Capital One’s Scary New Contract Isn’t Really New·The Fiscal Times

Social media blew up on Tuesday morning with the story that Capital One, the giant credit card issuer known for its “What’s in your wallet?” commercials had issued a new contract update granting itself the right to have someone show up at your home or place of work to discuss your credit card bill, and use technology to hide the bank’s phone number from caller ID systems.

The language in the agreement specified that “we may contact you in any manner we choose” including “mail, telephone, email, fax, recorded message, text message, or personal visit” and that contact can occur “at your home and at your place of employment.”

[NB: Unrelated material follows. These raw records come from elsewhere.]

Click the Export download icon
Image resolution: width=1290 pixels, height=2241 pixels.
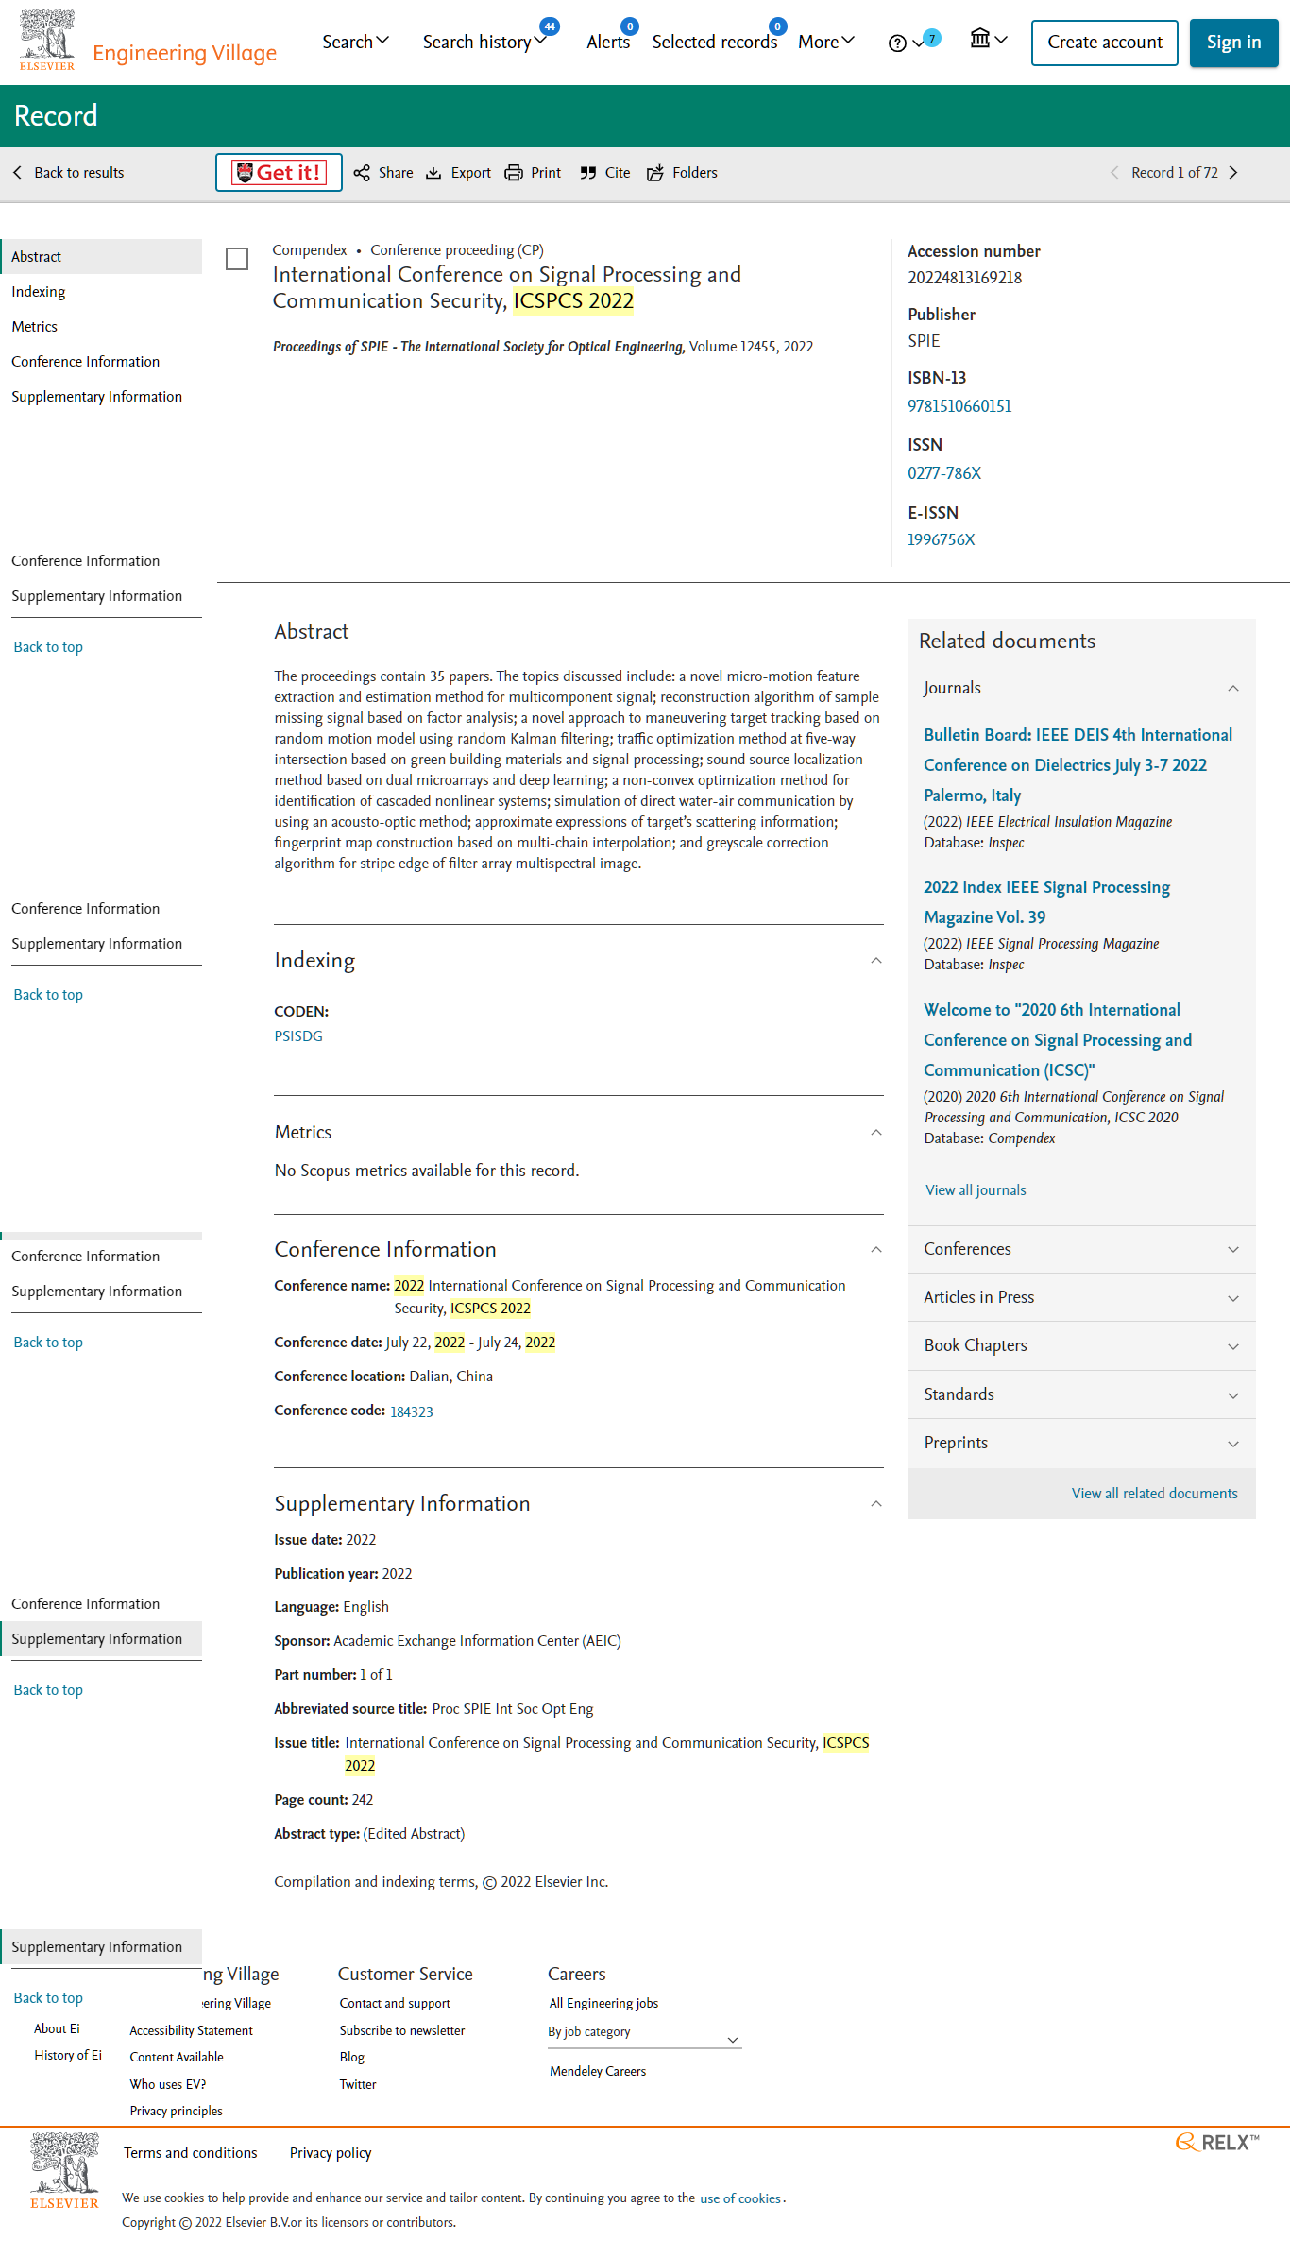tap(433, 173)
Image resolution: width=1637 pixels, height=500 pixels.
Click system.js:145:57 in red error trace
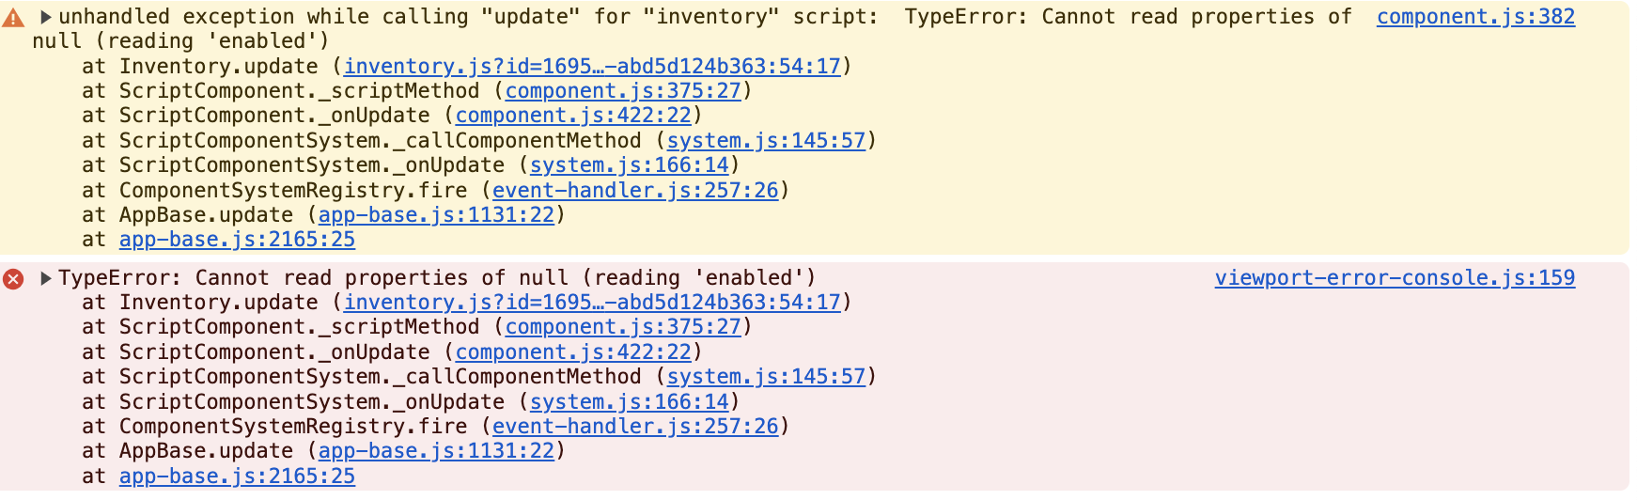[766, 377]
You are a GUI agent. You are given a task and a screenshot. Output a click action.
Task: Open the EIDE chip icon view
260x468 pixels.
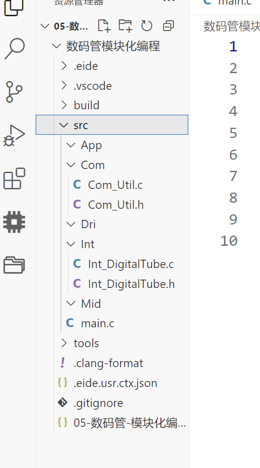click(x=14, y=222)
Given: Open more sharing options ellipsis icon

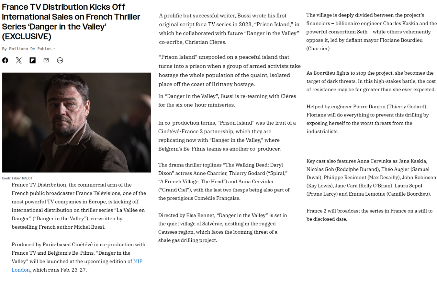Looking at the screenshot, I should pyautogui.click(x=60, y=60).
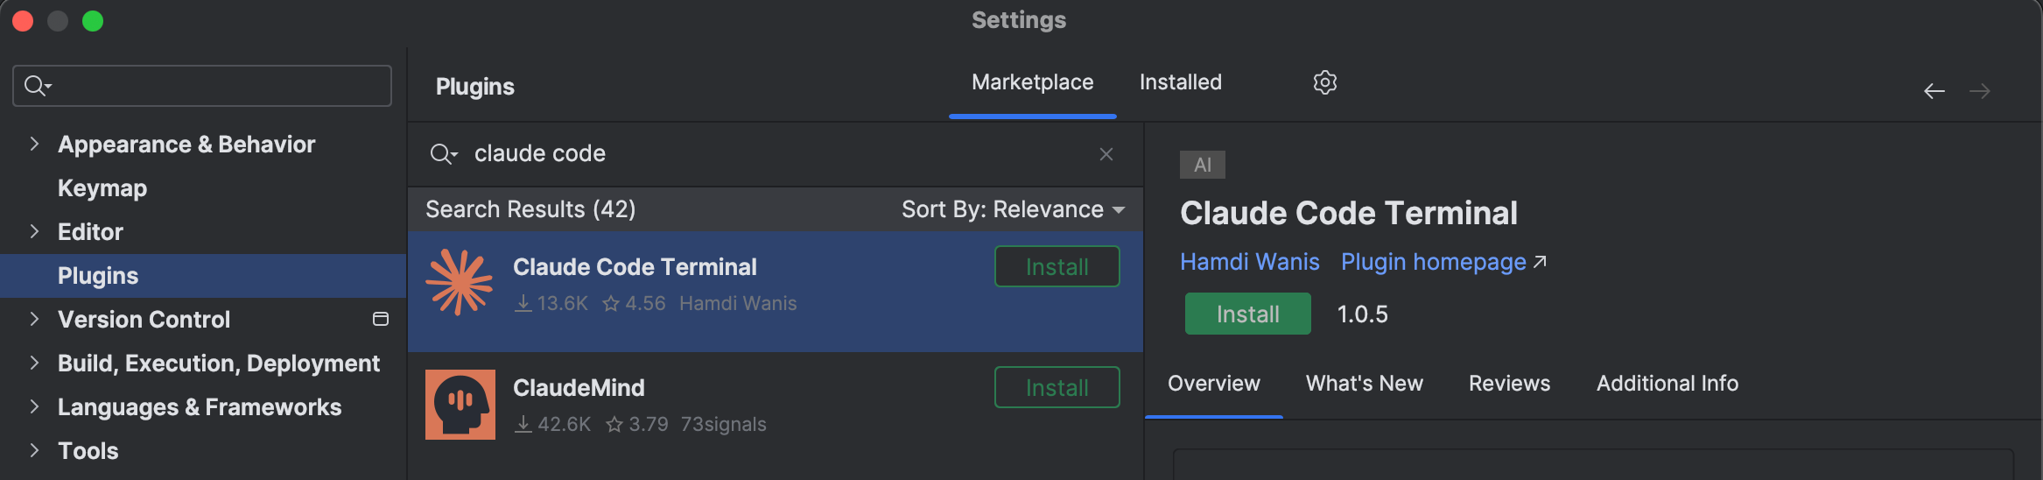Open the Reviews tab
The height and width of the screenshot is (480, 2043).
click(1509, 384)
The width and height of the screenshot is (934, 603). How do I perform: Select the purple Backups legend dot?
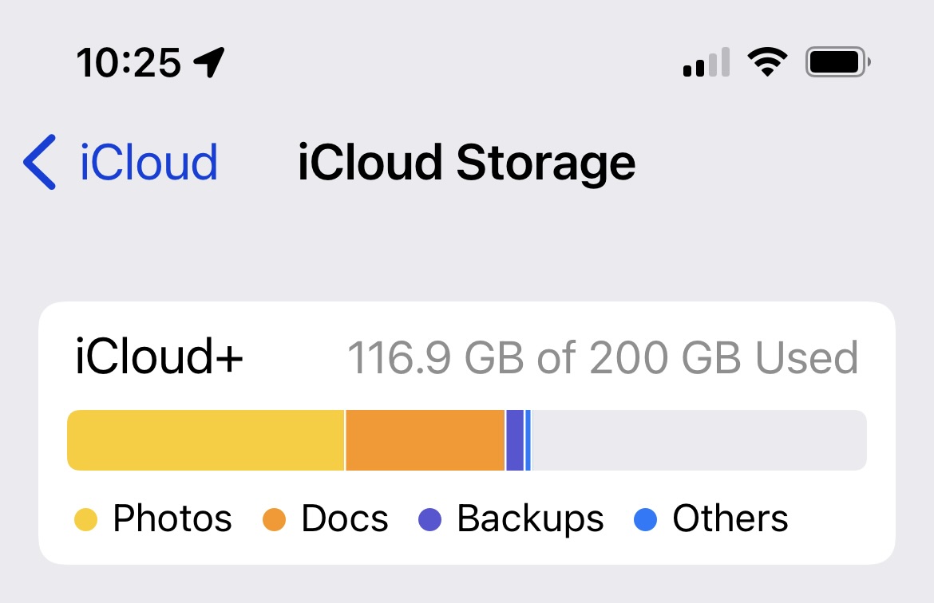(x=431, y=518)
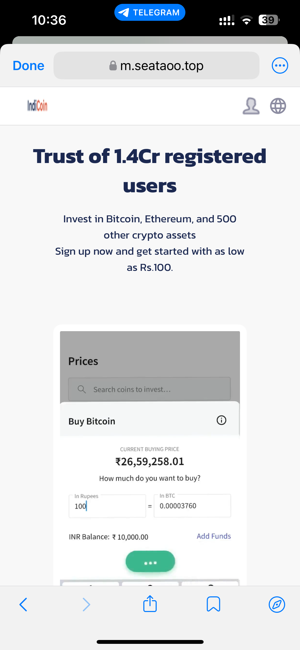Tap the Done button in browser header
This screenshot has width=300, height=650.
(28, 65)
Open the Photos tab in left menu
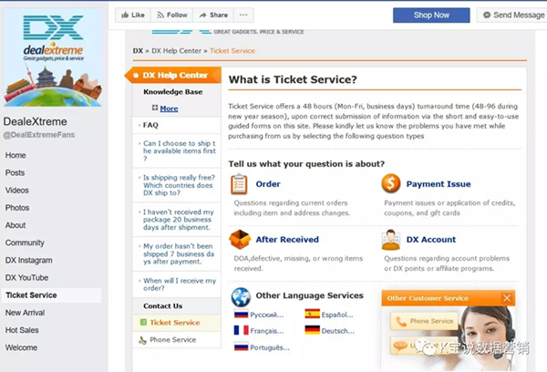Viewport: 547px width, 372px height. 17,208
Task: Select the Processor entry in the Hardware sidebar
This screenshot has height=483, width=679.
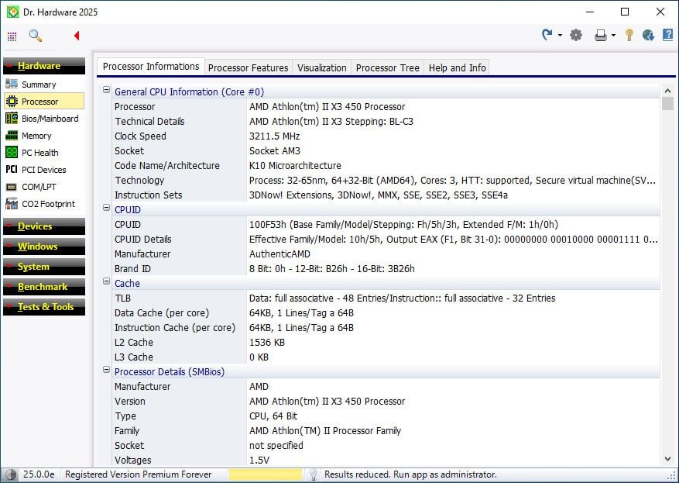Action: pyautogui.click(x=44, y=101)
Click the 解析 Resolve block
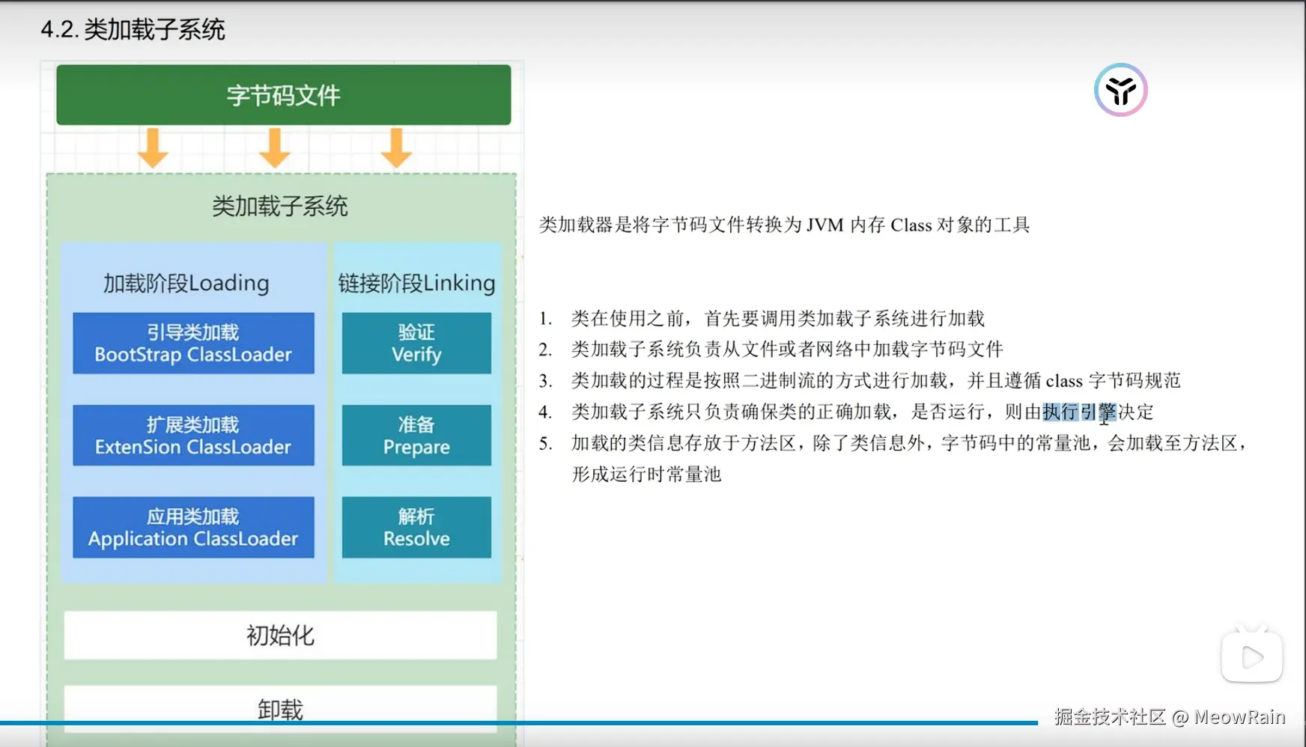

Related: The Sneaky Hidden Clause in Credit Card Agreements

Now, people may, quite reasonably, feel that it’s creepy and intrusive to have the bank reserve the right to send someone to see you at work, but the only news here is that somebody must have actually read the card member agreement, because Capital One’s policy sure isn’t new.

Here’s a Capital One card member agreement from last year with exactly the same language – remember the outrage when this one was mailed out? Yeah, me neither.

The media reports about the “new” agreement also highlight the following statement about the company’s policy for contacting customers by phone: “Unless the law says we cannot, we may modify or suppress caller ID and similar services and identify ourselves on these services in any manner we choose.”

Creepy? Yes. New? No. The very same language is in agreements that millions of Capital One customers already had.

Related: Consumers Rethink the Credit-Card Life

The fuss seems to have arisen when former cardholders from HSBC Bank had their accounts transferred to Virginia-based Capital One after that company the bought HSBC’s card business. The cardholders received mailers from the bank informing them that their member agreement had changed. But the new agreement was a result of the change in ownership of the business, not a change of policy on the part of Capital One.

However unfounded the reports of a change in policy may have been, Capital One has been forced to respond to the public outcry. A statement on the bank’s website said the company wanted to “clarify” its position.

“Capital One does not visit our cardholders, nor do we send debt collectors to their homes or work,” it reads, noting that there is an exception in place for big-ticket sports vehicles, such as snow mobiles and jet skis, which may be repossessed for non-payment.

Related: Your Credit Card Is Getting a High-Tech Makeover

On the issue of modifying or suppressing caller ID functions, the bank dodged the question, saying, “We want our calls to display as Capital One on caller id and that’s the way they are programmed. However, some local phone exchanges may display our number differently. This is beyond our control, and we want our cardholders to be aware of that potential occurrence.” The language in the agreement clearly implies an active effort on the part of the bank to mask its identity in phone calls, which is not addressed in the statement.

Finally, the bank wrote, “We are reviewing the language because we do not want to create any unnecessary insecurity among our customers.”

Probably too late for that now, but for many Capital One customers, ignorance was, apparently, bliss.